Space is Big
February 17th, 2011 - 12:51 pm
The Hubble Space Telescope has been taking pictures from low earth orbit for 21 years already, and it’s still doing OK work.
From the Space.com story:
A stunning new photo from the Hubble Space Telescope shows newborn stars studding a galaxy like bright blue jewels.
The spiral galaxy, called NGC 2841, lies in the constellation Ursa Major, about 46 million light-years from Earth. Hubble’s newest instrument, the Wide Field Camera 3 (WFC3), took the photo, in which newborn stars show up as bright blue clumps.
The universe is a pretty cool place.







It’s the coolest place there is.
It better be the coolest, it’s the only one we have.
More accurately, the HST was launched 21 years ago this April. However, for the first 3 years, it didn’t return very many useful images because the mirrors were flawed. It took a shuttle mission to fix the mirrors (and replace the faulty solar panels and several reaction control wheels) before HST started returning good images. Before the fix, it was able to perform some useful observations but the instrument was seriously degraded overall.
I got to see the HST at a Lockheed facility back in 1988. It’s about the size of a bus. It was being worked on in a clean room. Originally scheduled for launch in 1983, it was subject to many technical issues and cost overruns (familiar for any NASA program) and further delayed by the Challenger accident. In all those years, either no one thought to test the mirrors or they didn’t think it was necessary. In the end, the repair mission cost about a billion dollars. Smart management, guys!
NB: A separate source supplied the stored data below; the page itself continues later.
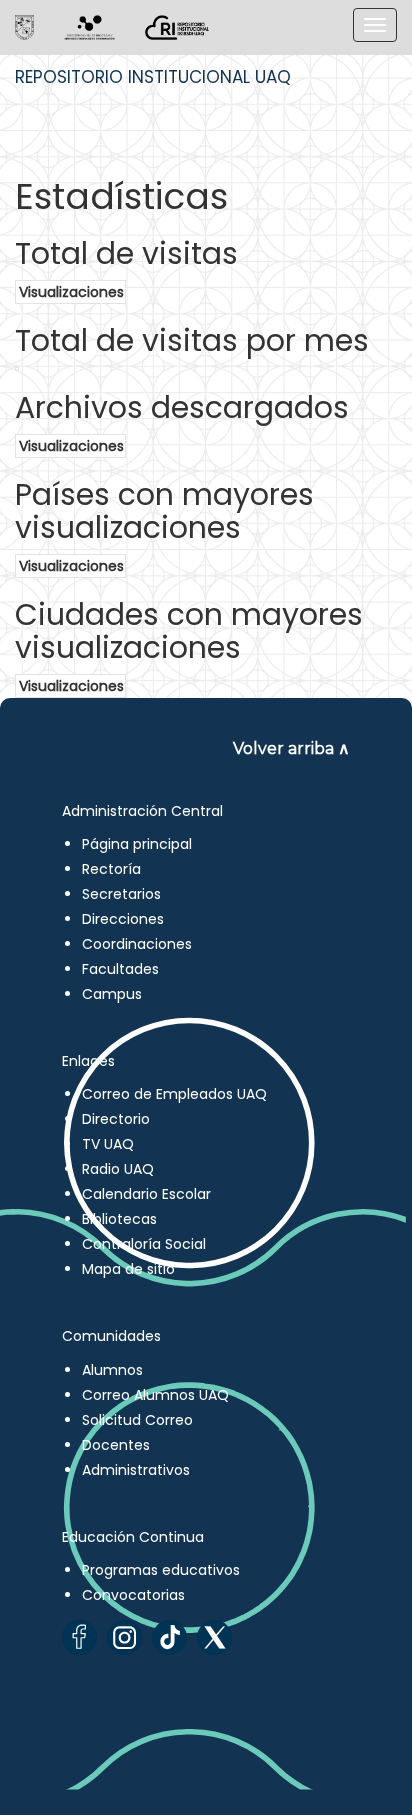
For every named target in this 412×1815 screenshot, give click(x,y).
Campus (112, 994)
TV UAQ (108, 1144)
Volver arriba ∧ (291, 748)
Just remember that you’re standing on a planet that’s evolving
And revolving at nine hundred miles an hour,
That’s orbiting at nineteen miles a second, so it’s reckoned,
A sun that is the source of all our power.
So, can I ‘ave your liver?
Notice the bright center of the galaxy? It’s got to be the destruction of an accretion disk from a ungodly huge singularity.
Nah. It’s taken this long for the flash of the first Death Star being destroyed, to reach us.
Fantastic photo, VP, thanks. I think Hubble’s photos of galaxy clusters are the best photographs ever taken. Here’s one.
The Deep Field makes my head spin. They took a picture of a tiny area of “nothing,” and came back with that. Amazing.